= Beginning of Section =

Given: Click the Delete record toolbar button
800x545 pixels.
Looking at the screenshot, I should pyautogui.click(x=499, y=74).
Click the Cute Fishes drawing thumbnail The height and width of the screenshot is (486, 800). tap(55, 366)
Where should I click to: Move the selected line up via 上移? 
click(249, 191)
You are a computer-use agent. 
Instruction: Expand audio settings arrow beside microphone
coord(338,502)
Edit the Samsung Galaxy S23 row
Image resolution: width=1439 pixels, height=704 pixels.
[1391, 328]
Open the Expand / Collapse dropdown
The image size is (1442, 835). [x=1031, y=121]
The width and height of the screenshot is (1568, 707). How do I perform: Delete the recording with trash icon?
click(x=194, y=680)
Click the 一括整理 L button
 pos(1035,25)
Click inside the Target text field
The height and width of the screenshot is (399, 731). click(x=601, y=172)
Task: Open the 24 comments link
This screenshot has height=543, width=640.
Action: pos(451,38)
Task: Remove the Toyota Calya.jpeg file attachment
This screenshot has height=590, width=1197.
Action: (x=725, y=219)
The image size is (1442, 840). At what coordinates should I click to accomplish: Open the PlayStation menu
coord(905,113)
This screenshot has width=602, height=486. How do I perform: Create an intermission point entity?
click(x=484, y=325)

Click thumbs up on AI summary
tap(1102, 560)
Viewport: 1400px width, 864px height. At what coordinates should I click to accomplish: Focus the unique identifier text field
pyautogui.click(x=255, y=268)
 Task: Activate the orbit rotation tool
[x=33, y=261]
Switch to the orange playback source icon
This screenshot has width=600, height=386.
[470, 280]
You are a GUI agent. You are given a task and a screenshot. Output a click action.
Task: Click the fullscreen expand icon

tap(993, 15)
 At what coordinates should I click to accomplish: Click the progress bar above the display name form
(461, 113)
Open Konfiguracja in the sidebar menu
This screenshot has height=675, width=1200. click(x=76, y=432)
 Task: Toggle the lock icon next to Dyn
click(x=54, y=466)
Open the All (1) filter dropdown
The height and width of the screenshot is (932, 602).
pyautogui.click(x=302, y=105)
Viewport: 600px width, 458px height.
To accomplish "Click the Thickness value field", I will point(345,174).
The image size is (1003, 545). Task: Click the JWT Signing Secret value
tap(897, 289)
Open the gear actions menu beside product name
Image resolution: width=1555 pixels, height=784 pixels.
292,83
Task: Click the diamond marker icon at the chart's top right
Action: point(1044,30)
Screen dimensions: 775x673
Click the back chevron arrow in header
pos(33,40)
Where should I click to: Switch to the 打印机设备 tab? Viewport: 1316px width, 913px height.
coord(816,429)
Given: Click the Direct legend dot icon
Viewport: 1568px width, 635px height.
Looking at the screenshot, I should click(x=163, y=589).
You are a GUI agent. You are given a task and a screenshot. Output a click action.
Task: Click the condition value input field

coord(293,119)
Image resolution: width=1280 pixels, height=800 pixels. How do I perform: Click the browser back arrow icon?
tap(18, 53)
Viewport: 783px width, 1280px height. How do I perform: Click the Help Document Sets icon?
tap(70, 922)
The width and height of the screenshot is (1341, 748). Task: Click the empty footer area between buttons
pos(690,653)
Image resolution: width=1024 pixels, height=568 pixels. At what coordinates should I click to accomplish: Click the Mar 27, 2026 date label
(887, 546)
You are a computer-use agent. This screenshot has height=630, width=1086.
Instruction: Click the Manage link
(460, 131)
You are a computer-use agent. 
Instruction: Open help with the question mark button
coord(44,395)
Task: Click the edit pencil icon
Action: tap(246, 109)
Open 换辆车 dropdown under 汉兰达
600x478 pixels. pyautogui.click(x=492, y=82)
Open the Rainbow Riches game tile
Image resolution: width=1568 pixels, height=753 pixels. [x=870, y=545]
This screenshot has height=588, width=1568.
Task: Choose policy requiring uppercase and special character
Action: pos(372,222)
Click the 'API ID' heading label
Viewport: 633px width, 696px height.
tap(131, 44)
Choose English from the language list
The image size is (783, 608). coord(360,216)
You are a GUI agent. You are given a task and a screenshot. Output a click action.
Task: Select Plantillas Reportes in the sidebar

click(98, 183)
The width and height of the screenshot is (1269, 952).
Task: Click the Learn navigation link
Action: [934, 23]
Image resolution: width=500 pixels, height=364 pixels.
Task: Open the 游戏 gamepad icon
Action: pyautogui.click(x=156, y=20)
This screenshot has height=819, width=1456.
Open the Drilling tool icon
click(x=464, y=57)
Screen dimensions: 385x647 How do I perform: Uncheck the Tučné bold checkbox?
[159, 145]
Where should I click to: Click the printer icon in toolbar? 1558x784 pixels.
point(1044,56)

= End of Section =

_What the exercise asks_
Please take the whole listing and write it out exactly.

_Answer space_
Given: Click the Delete record toolbar button
800x545 pixels.
Looking at the screenshot, I should pyautogui.click(x=499, y=74).
Click the Cute Fishes drawing thumbnail The height and width of the screenshot is (486, 800). tap(55, 366)
Where should I click to: Move the selected line up via 上移? 
click(249, 191)
You are a computer-use agent. 
Instruction: Expand audio settings arrow beside microphone
coord(338,502)
Edit the Samsung Galaxy S23 row
Image resolution: width=1439 pixels, height=704 pixels.
[1391, 328]
Open the Expand / Collapse dropdown
The image size is (1442, 835). [x=1031, y=121]
The width and height of the screenshot is (1568, 707). How do I perform: Delete the recording with trash icon?
click(x=194, y=680)
Click the 一括整理 L button
 pos(1035,25)
Click inside the Target text field
The height and width of the screenshot is (399, 731). click(x=601, y=172)
Task: Open the 24 comments link
This screenshot has height=543, width=640.
Action: pos(451,38)
Task: Remove the Toyota Calya.jpeg file attachment
This screenshot has height=590, width=1197.
Action: (x=725, y=219)
The image size is (1442, 840). At what coordinates should I click to accomplish: Open the PlayStation menu
coord(905,113)
This screenshot has width=602, height=486. How do I perform: Create an intermission point entity?
click(x=484, y=325)

Click thumbs up on AI summary
tap(1102, 560)
Viewport: 1400px width, 864px height. At what coordinates should I click to accomplish: Focus the unique identifier text field
pyautogui.click(x=255, y=268)
 Task: Activate the orbit rotation tool
[x=33, y=261]
Switch to the orange playback source icon
This screenshot has width=600, height=386.
[470, 280]
You are a GUI agent. You are given a task and a screenshot. Output a click action.
Task: Click the fullscreen expand icon

tap(993, 15)
 At what coordinates should I click to accomplish: Click the progress bar above the display name form
(461, 113)
Open Konfiguracja in the sidebar menu
This screenshot has height=675, width=1200. click(x=76, y=432)
 Task: Toggle the lock icon next to Dyn
click(x=54, y=466)
Open the All (1) filter dropdown
The height and width of the screenshot is (932, 602).
pyautogui.click(x=302, y=105)
Viewport: 600px width, 458px height.
To accomplish "Click the Thickness value field", I will point(345,174).
The image size is (1003, 545). Task: Click the JWT Signing Secret value
tap(897, 289)
Open the gear actions menu beside product name
Image resolution: width=1555 pixels, height=784 pixels.
292,83
Task: Click the diamond marker icon at the chart's top right
Action: point(1044,30)
Screen dimensions: 775x673
Click the back chevron arrow in header
pos(33,40)
Where should I click to: Switch to the 打印机设备 tab? Viewport: 1316px width, 913px height.
coord(816,429)
Given: Click the Direct legend dot icon
Viewport: 1568px width, 635px height.
Looking at the screenshot, I should click(x=163, y=589).
You are a GUI agent. You are given a task and a screenshot. Output a click action.
Task: Click the condition value input field

coord(293,119)
Image resolution: width=1280 pixels, height=800 pixels. How do I perform: Click the browser back arrow icon?
tap(18, 53)
Viewport: 783px width, 1280px height. How do I perform: Click the Help Document Sets icon?
tap(70, 922)
The width and height of the screenshot is (1341, 748). Task: Click the empty footer area between buttons
pos(690,653)
Image resolution: width=1024 pixels, height=568 pixels. At what coordinates should I click to accomplish: Click the Mar 27, 2026 date label
(887, 546)
You are a computer-use agent. This screenshot has height=630, width=1086.
Instruction: Click the Manage link
(460, 131)
You are a computer-use agent. 
Instruction: Open help with the question mark button
coord(44,395)
Task: Click the edit pencil icon
Action: tap(246, 109)
Open 换辆车 dropdown under 汉兰达
600x478 pixels. pyautogui.click(x=492, y=82)
Open the Rainbow Riches game tile
Image resolution: width=1568 pixels, height=753 pixels. [x=870, y=545]
This screenshot has height=588, width=1568.
Task: Choose policy requiring uppercase and special character
Action: pos(372,222)
Click the 'API ID' heading label
Viewport: 633px width, 696px height.
tap(131, 44)
Choose English from the language list
The image size is (783, 608). coord(360,216)
You are a GUI agent. You are given a task and a screenshot. Output a click action.
Task: Select Plantillas Reportes in the sidebar

click(98, 183)
The width and height of the screenshot is (1269, 952).
Task: Click the Learn navigation link
Action: [934, 23]
Image resolution: width=500 pixels, height=364 pixels.
Task: Open the 游戏 gamepad icon
Action: pyautogui.click(x=156, y=20)
This screenshot has height=819, width=1456.
Open the Drilling tool icon
click(x=464, y=57)
Screen dimensions: 385x647 How do I perform: Uncheck the Tučné bold checkbox?
[159, 145]
Where should I click to: Click the printer icon in toolbar? 1558x784 pixels.
point(1044,56)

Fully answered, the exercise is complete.